**YOUR TASK**.
Which lines in the data below contain the word "agent"? Pull each of them out.
=== RECORDS SUPPLIED ===
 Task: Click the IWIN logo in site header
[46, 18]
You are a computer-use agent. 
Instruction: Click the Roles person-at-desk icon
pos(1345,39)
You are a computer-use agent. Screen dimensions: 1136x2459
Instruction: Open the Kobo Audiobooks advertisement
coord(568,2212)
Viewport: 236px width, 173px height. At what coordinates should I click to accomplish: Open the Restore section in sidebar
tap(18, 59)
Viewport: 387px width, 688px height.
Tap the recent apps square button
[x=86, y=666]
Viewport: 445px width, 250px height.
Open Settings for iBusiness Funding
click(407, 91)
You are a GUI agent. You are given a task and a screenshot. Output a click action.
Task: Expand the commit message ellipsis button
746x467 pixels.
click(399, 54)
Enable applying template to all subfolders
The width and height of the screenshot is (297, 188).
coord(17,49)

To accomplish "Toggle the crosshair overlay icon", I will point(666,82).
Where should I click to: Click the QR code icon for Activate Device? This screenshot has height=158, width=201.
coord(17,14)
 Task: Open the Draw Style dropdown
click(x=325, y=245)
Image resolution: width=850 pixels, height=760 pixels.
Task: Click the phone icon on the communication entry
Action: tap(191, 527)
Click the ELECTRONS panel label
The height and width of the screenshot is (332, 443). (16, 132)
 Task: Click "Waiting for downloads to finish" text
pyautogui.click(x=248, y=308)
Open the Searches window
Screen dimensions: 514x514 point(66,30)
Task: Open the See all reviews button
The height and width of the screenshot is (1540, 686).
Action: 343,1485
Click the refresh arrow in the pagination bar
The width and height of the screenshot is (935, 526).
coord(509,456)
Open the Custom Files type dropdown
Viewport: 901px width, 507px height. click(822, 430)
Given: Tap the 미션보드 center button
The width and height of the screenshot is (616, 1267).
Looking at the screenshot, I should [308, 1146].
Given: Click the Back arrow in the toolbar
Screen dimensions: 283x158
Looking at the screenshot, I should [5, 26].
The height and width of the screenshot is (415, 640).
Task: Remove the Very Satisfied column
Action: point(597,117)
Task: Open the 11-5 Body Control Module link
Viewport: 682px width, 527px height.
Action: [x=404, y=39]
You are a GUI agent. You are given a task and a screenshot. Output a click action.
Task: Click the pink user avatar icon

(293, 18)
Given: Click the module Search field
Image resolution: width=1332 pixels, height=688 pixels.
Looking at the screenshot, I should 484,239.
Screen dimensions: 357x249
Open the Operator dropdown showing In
===
**WRITTEN ANSWER**.
You are a computer-use agent. 
You are a computer-use agent. Screen dimensions: 1136x2459
You are a GUI agent. You are given a task and a screenshot. Output a click action.
You are a GUI agent. You are given a task and a screenshot. Output a click action.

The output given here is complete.